Un año después de que se estrenara aquel pequeño desastre, hoy recordado con ironía y ternura, que fue la adaptación cinematográfica de Street Fighter, se llevaba a cabo la adaptación de otro juego de lucha. Paul Anderson, antes de encasillarse con su reimaginación de Resident Evil protagonizada por su señora, dirigía la versión de un videojuego relativamente reciente entonces, pero ya infame por el uso de su violencia entonces exagerada, y hoy un tanto de serie Z por el uso de aquella técnica que consistía en la captura de movimientos de actores reales. Mortal Kombat, con K para ser más radical, además de comenzar una franquicia de juegos duradera, se convirtió también en una película resultona, que pillaba realmente el punto del material original y conseguía funcionar lo bastante como para tener una secuela. Esta, mucho más floja, sería uno de los motivos por los que no llegó a rodarse un Mortal Kombat 3, aunque el juego y su trasfondo continuarían su desarrollo a lo largo d ellos años, incluso contando con apariciones en otros medios como una webserie. Y mucho tiempo después, cuando quedaban lejos esos dos primeros juegos, el motion capture, y la música bakala que lo acompañaba, se estrenaba una nueva entrega, con una plantilla de actores casi desconocida y un tono muy distinto a la producción de 1995.

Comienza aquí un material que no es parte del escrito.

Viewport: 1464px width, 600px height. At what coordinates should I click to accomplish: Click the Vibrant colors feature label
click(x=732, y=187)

Cole Young es un luchador cuyo momento de gloria ha quedado atrás. Ahora sobrevive participando en combates mediocres, ajeno a lo que sucede en los confines del mundo: cada varios años, se celebra un combate entre los campeones del Mundo Exterior y los de la tierra, disputándose la posesión de este plano. El décimo combate decidirá el destino de esta, por lo que Shan Tsung, el gobernante de esa otra realidad, no dudará en retorcer las reglas p para eliminar a todos sus oponentes y evitar que la confrontación tenga lugar. Cole, junto a Sonya y Jax, dos militares y Kano, un mercenario, es uno de esos elegido, pero el tiempo del que disponen para prepararse para el combate final e s muy escaso. Aunque durante el entrenamiento Cole, además de su poder, descubrirá que su legado va mucho más allá que el de un luchador caído en desgracia, y que le destino de la tierra está ligado a su estirpe desde hace mucho.

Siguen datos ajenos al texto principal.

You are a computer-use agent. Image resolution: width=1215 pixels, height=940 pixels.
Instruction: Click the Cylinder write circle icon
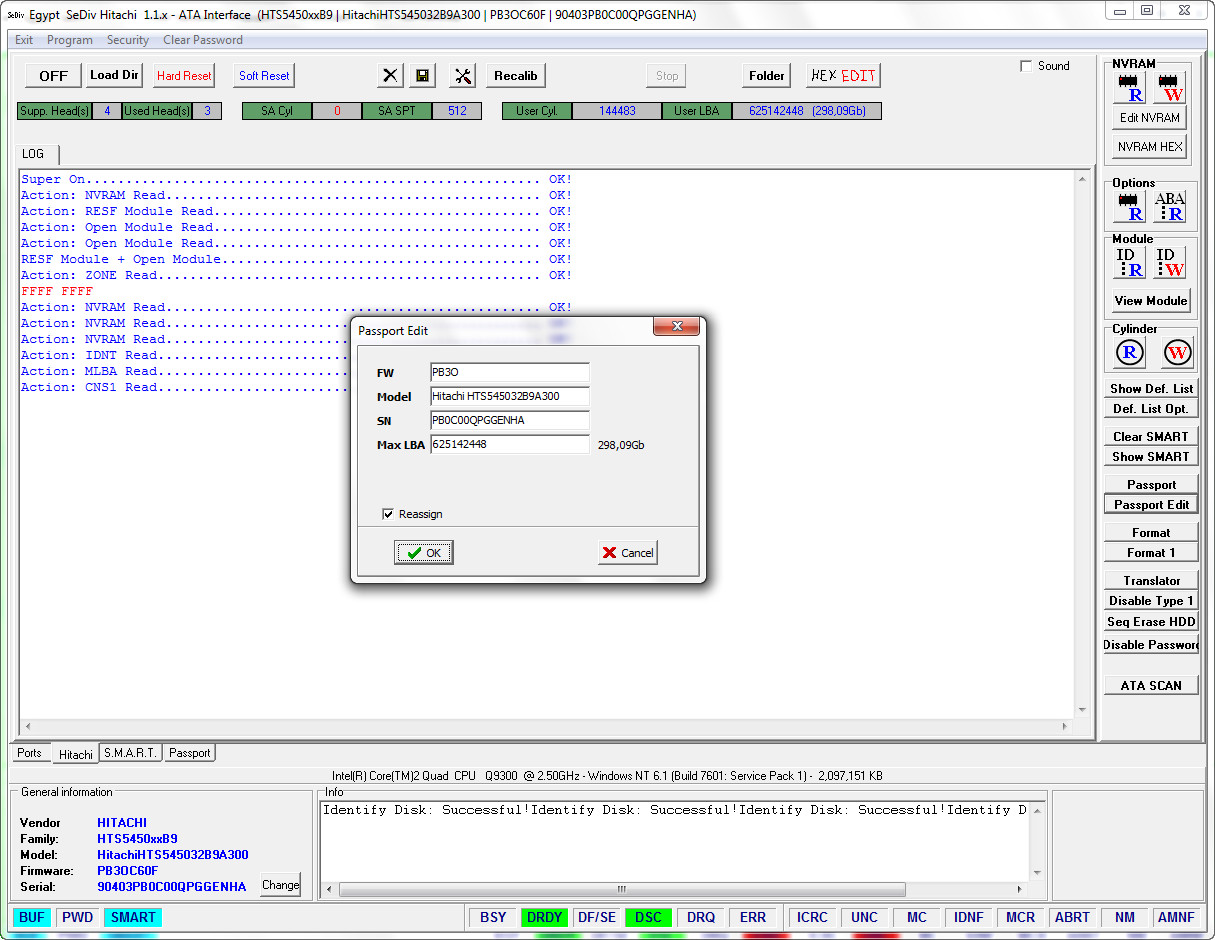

Trabajar con este material de forma serie a es muy difícil, y no solo porque el público puede pensar que a estas alturas, el planeta tierra es el premio más cutre que se podría ofrecer en ningún combate interdimensional. Y sin embargo, l a película consigue funcionar tomándose en serio ese punto de partida, y manteniendo un equilibrio muy difícil entre un argumento tan poco manejable, y el uso de las referencias a las frases y momentos del juego original.
La cinta recurre a una herramienta que no suele ser muy bien recibida entre los fans de los videojuegos: el personaje nuevo, creado para el guion, al que le aportan información que sirve de información para el público ajeno al medio original. De nuevo, es difícil que esta decisión guste porque todos recordamos a Alice de Paul Anderson reconvertida en protagonista absoluta d su Resident Evil. Pero en este caso, el Cole Young interpretado por Lewis Tan cumple este papel y da espacio suficiente p ara los personajes que si provienen de la franquicia. Que no son todos, pero si suficientes, y los más clásicos, del primer y segundo juego. El peso de estos en la trama está también equilibrado, siendo el caso de los otros dos personajes más antiguos, Liu Kang y Kung Lao, más secundarios, llevando el peso de aportar más información a la trama. Al haberme quedado en los años de las primeras entregas, no sé hasta qué punto la versión cinematográfica de estos es file al original, pero han sido lo bastante bien perfilados como para que cada uno cuente con su momento de atención y función dentro del guion.
Al optar por una aproximación más seria, el problema de incluir las referencias a los momentos representativos del videojuego y a las características de este se hace mediante guiños y el uso del humor. El protagonista comenta lo difícil de creer la historia sobre el combate (algo que comparte con el público. Pero un sábado por la noche no estoy yo para replantearme la vida y la existencia), lo chocante del nombre de la contienda, refiriéndose incluso a que “el nombre está mal escrito”. Las frases que anuncian la victoria, o a los inolvidables fatalities las hacen a través del personaje de Kano, quien para su papel de antagonista lo caracterizan como una suerte de bufón, de un personaje escudado en un humor fuera de lugar como parte de una personalidad histriónica, que a veces resulta un poco irritante pero que en conjunto es útil para que referencias como “Kano Wins” o “flawless victory!” no queden fuera de lugar.